Hughes Hallucination Evaluation Model (HHEM) is an open-source model that can be used to compute scores for hallucination detection. The scores are probabilities that range from 0 to 1 — 0 means that there is a hallucination and 1 means that there is no hallucination (factually consistent). According to Vectara, an appropriate threshold for this metric is 0.5 to predict whether a text is consistent with another.

Implementation Details#

HEM is based on Microsoft's deberta-v3-base, which was trained on NLI (Natural Language Inference) data, and then fine-tuned on text summarization datasets.

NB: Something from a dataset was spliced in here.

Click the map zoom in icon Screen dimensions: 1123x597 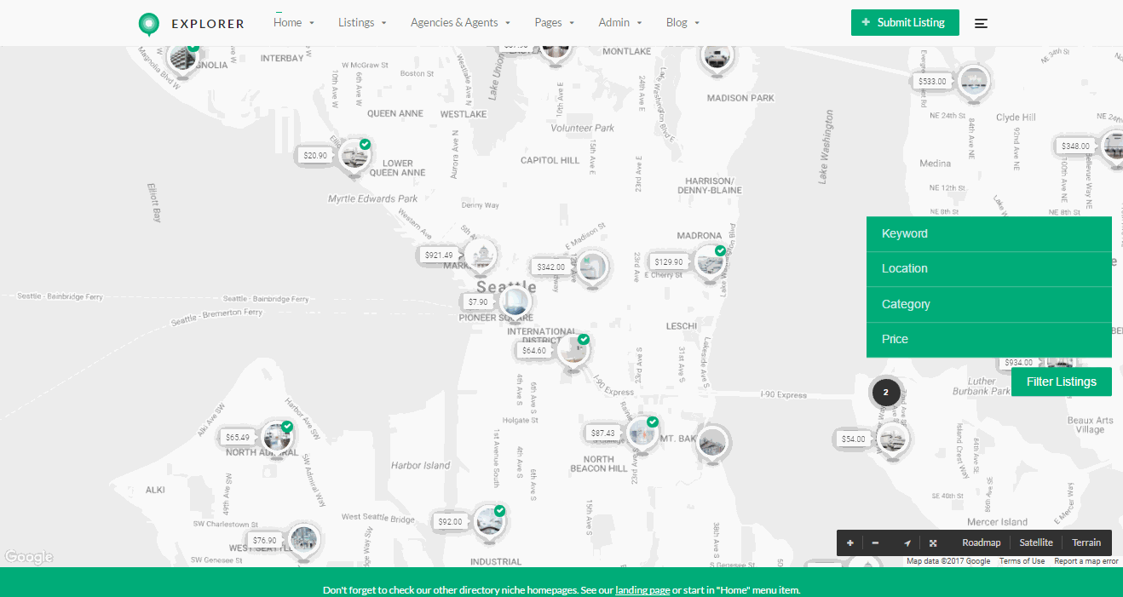849,542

Further details for development and usage can be found on Hugging Face: vectara/hallucination_evaluation_model. Below is a quick example of how it can be used:

# Installation:
# pip install -U sentence-transformers

from sentence_transformers import CrossEncoder
hallucination_model = CrossEncoder('vectara/hallucination_evaluation_model')

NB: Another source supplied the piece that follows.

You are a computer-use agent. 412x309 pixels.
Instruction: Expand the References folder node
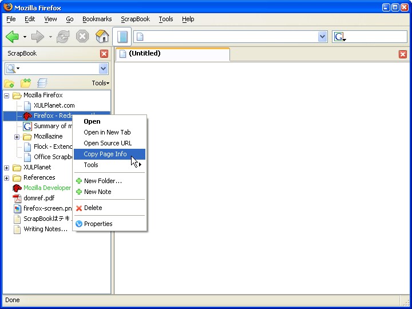coord(7,178)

def compute_metric(ground_truth: str, inference: str) -> float:
    hallucination_score = hallucination_model.predict([ground_truth, inference])
    return hallucination_score

print(compute_metric("The duck crossed the road", "The duck did not cross the road"))
# Outputs:
# 0.0004

Examples#

Ground Truth	Inference	Metric
`The duck crossed the road`	`The duck did not cross the road`	`0.0004`
`The duck crossed the road`	`The animal crossed the road`	`0.9817`
`The duck crossed the road`	`The duck crossed my path`	`0.5381`

Limitations and Biases#

The model provided on Hugging Face suggests that expected input is simply pairs of text. This means that lengthy context cannot be provided. If relevant, context can be added to the front of both texts within the pair. For example: ("What did the duck do? The duck crossed the road.", "What did the duck do? The animal crossed the road.").
Following the point above, in the absence of context, Vectara's HEM might produce probabilities that a human, who has the complete context at hand, might disagree with. Certain extra details within an inference might influence a score to soar from near 0 to almost 1. For example: ("Canada and Mexico", "Canada and Mexico, but not the USA").
Explainability is a challenge in this space, as the difference between a score of 0.1 and 0.3, or 0.7 and 0.9, is very hard to subjectively define. This model is a black-box when it comes to numbers, so users who want to consider multiple thresholds should learn the behaviors of Vectara's HEM on their own data rather than naively defining more thresholds such as 0.25 and 0.75.

Overall, Vectara's HEM is open-source, quick and easy to use, and is a very strong starting point in any hallucination detection system.